Consignes à suivre:
1 > Dans l'entretien sur la banque alimentaire Partage, plus bas, présentez sous forme de liste la réplique qui commence par « Tout d'abord, tous nos produits sont donnés gratuitement », sans en perdre les faits principaux.
2 > Écrivez la suite de l'entretien sur la banque alimentaire Partage, présenté plus bas, en partant de sa dernière réplique.

== Texte présenté

- Cette banque alimentaire fonctionne-t-elle, comme les Restos du cœur, seulement en période hivernale ?
- Non. L’association Partage est une banque alimentaire qui fonctionne toute l’année. La misère ne connaît ni les saisons, ni les religions, ni les races. La misère, comme la musique, est quelque chose d’universel, hélas !
- A combien de familles venez-vous en aide ?
- Environ 875 familles, ce qui représentent à peu près 1900 personnes réparties sur Bastia et le grand Bastia, notamment Borgo, Biguglia, Sisco… Nous agissons deux fois par semaine. Les bénéficiaires ne viennent au local prendre les produits généralement qu’une fois par mois. Cependant, si le besoin s’en fait sentir, il est évident que nous ne refusons pas à un bénéficiaire de revenir deux fois dans le mois. Après la période hivernale, quand les Restos du cœur sont fermés, nous ouvrons trois fois par semaine.
- D’où proviennent les produits que vous distribuez ?
- Tout d’abord, tous nos produits sont donnés gratuitement. Nous recevons de l’Union européenne des produits de base (pates, riz, etc) qui transitent par l’intermédiaire de la Croix Rouge, avec qui nous travaillons en étroite collaboration. Nous achetons, également, nos propres produits grâce aux seules subventions de l’Etat. Les subventions du Conseil général de la Haute-Corse sont, pour le moment, inexistantes. Maintenant, nous pouvons, en plus, distribuer, quotidiennement, des fruits, des légumes et des produits frais grâce à la convention signée avec les grandes surfaces.
- Est-ce un apport important ?
- C’est une manne supplémentaire très importante. Imaginez des fruits, des légumes, des produits frais, des fromages, des yaourts… chaque jour ! Même, si souvent, ces produits donnés ont une date de péremption très courte. On sait très bien qu’ils peuvent être consommés dans la semaine au-delà de cette date. Les grandes surfaces jouent très bien le jeu, je les en remercie. Les produits frais ont changé le quotidien des bénéficiaires.
- Votre association joue un rôle-clé dans cette convention avec les grandes surfaces ?
- Oui. Un chauffeur fait, tous les matins, le ramassage des produits auprès des grandes surfaces. Ensuite, il les redistribue, soit à Partage, soit aux Restos du cœur, soit au Secours populaire quand ils sont ouverts.
- Selon vous, le niveau de précarité dans l’île a-t-il augmenté, ces derniers temps, de manière significative ?
- Oui. Je ne suis présidente de l’association Partage que depuis trois ans, je me suis rendue compte que, depuis mon arrivée, le niveau de précarité a beaucoup augmenté. Il y a trois ans, peu de retraités corses venaient à l’association. Aujourd’hui, beaucoup d’entre-eux viennent pour pouvoir se nourrir correctement. Viennent également beaucoup de jeunes qui se retrouvent en situation de précarité, des familles monoparentales, des filles enceintes, des femmes divorcées, des gens qui touchent le RSA… Toutes ces situations poussent les gens à venir demander de l’aide.

====
== Bloc de données

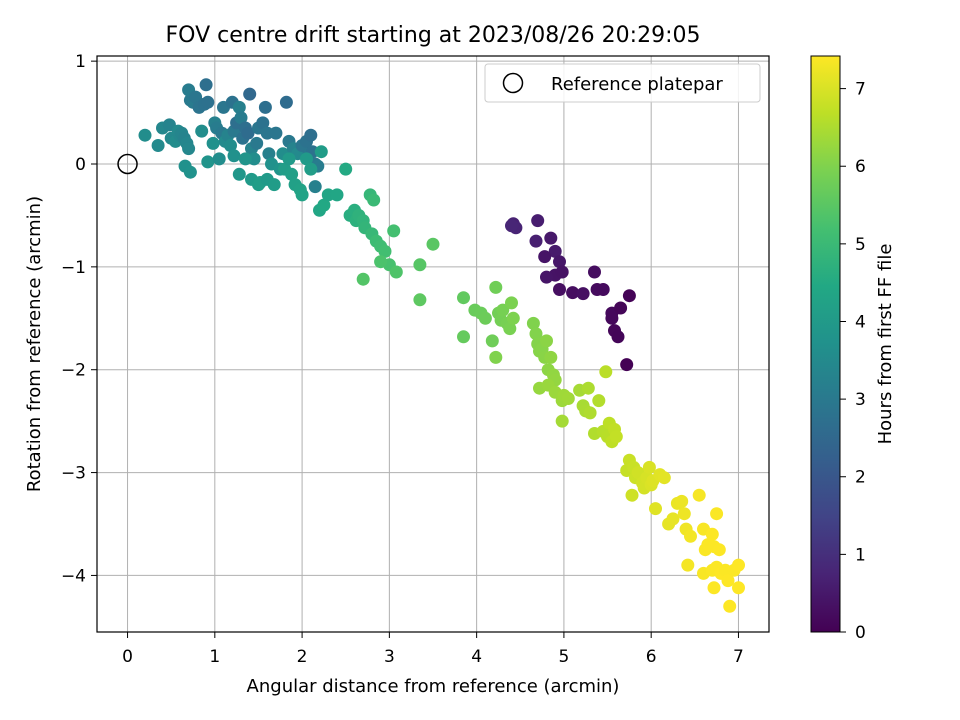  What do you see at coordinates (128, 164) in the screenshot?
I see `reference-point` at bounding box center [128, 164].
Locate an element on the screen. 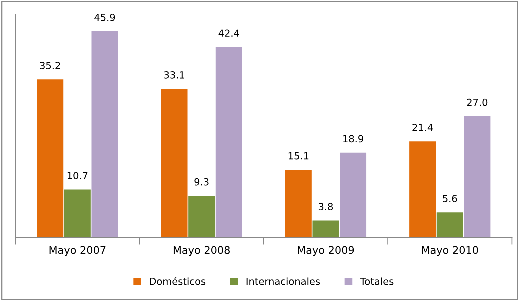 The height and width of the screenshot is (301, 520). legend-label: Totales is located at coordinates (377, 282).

====

Réponses aux consignes:
1 >
- Tous les produits sont donnés gratuitement.
- L'Union européenne fournit des produits de base (pâtes, riz, etc.), qui passent par la Croix-Rouge, partenaire proche de l'association.
- L'association achète aussi ses propres produits, grâce aux seules subventions de l'État.
- Le Conseil général de la Haute-Corse ne verse pour le moment aucune subvention.
- Une convention signée avec les grandes surfaces permet en plus de distribuer chaque jour des fruits, des légumes et des produits frais.

2 >
- Le nombre de familles corses, qui recourent à l’aide alimentaire, a-t-elle augmenté ?
- Beaucoup de familles corses, bien plus qu’on pourrait le penser, viennent prendre l’aide alimentaire. Une fois par mois, un chauffeur va livrer 70 personnes âgées qui ne peuvent pas se déplacer et leur apporte leur colis de nourriture à la maison. Ces personnes âgées sont toutes corses. Leur chiffre prouve bien le niveau de précarité dans l’île. Les Corses, qui sont dans la précarité, ont dépassé le stade de la honte qui les empêchait de demander de l’aide, même s’il reste des familles dans le besoin qui n’osent pas venir. Aujourd’hui, de plus en plus d’hommes et de femmes corses nous disent : « J’ai besoin d’aide ». Nous les aidons.
- La précarité frappe aussi beaucoup dans les villages. Avez-vous autant d’urbains que de villageois qui viennent demander de l’aide ?
- Il serait intéressant de faire une étude. Est-ce que dans les villages, les gens osent faire le premier pas et aller dans une association demander de l’aide ? Je ne crois pas.
- Ressentez-vous les effets de la crise économique ?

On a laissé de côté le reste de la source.